IRISH cricket looks to be in pretty rude health. A developing new ground at Malahide near Dublin, a host of players in regular action for English counties, qualification secured for the 2015 World Cup and the recent launch of a domestic contest, the Interprovincial Championship, all add up to a promising picture. Their long-term goal is to become a Test-playing nation by 2020, and the biggest launch pad for that will be the performance of the national side.

On the evidence of today’s ODI against England, the men in green have every reason to feel optimistic about their future. A near sell-out crowd of 10,000 packed into temporary stands on a warm, sunny day, creating a crackling atmosphere – and inspiring their team to a confident, belligerent performance against an under-strength England.
Ireland have a habit of raising their game for the big occasion, most memorably beating the West Indies in 1928, 1969 and again in 2004 – during the 2007 World Cup in which they also beat Pakistan – and upsetting England in the 2011 World Cup, inspired by a once-in-a-lifetime knock from Kevin O’Brien.

Today’s match highlighted one of Ireland’s biggest problems, that several of their best players choose to move to England to play cricket at the highest level.

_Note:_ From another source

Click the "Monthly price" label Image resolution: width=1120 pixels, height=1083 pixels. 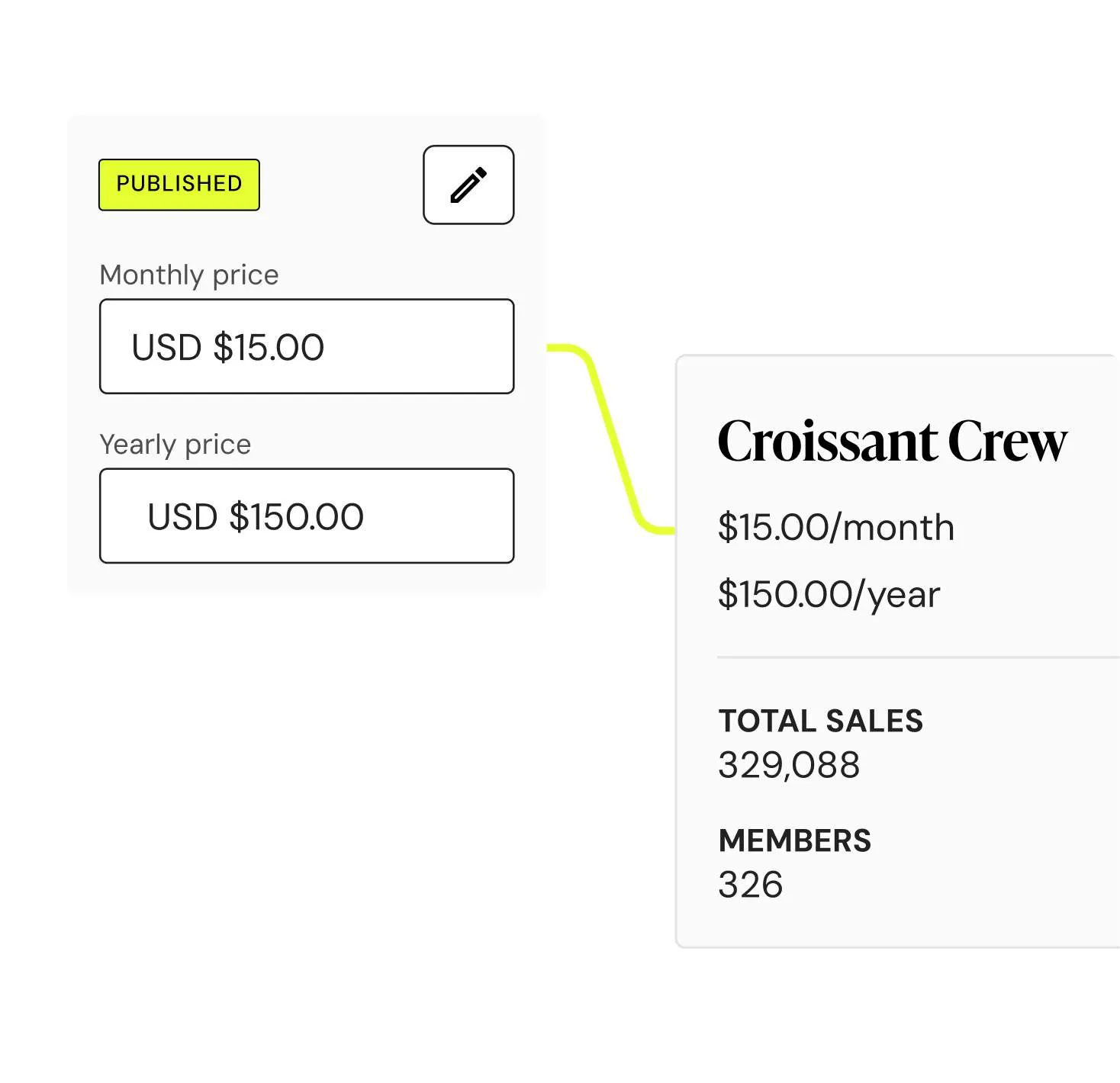coord(189,275)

Eoin Morgan and Boyd Rankin returned as England players having grown up in Ireland, while Ed Joyce spent arguably the best days of his career in England colours before settling back with his home nation.
Morgan believes this “talent drain” will continue until Ireland is granted Test status.

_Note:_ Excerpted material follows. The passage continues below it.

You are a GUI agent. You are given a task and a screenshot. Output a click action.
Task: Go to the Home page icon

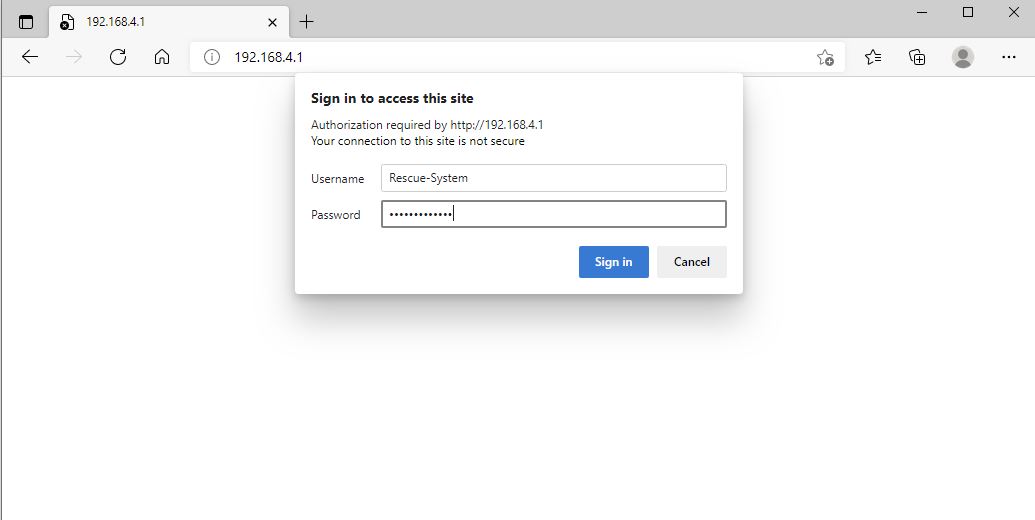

Speaking ahead of the match at Malahide, he said: “If you have a young, ambitious guy who wants to play Test cricket, he’s going to look elsewhere.
“It’s unfortunate, but it’s the nature of playing cricket in Ireland and for Ireland.
“I think it certainly has changed since I made my decision to go and play cricket for England, but the main factor in deciding whether your aspirations are there is Test match cricket.”

Youngsters in Ireland, faced with the choice of playing football, rugby and gaelic games, will be looking at cricket and wondering if they might be the next Will Porterfield, representing their home country, or the next Eoin Morgan, moving over to seek higher honours in England.

“The Ashes is everything,” Morgan said. And while Ireland are confined to playing one-day matches, they are bound to keep losing players who dream of pushing themselves to the top. Let’s hope they can keep raising their game, and that the ICC are watching.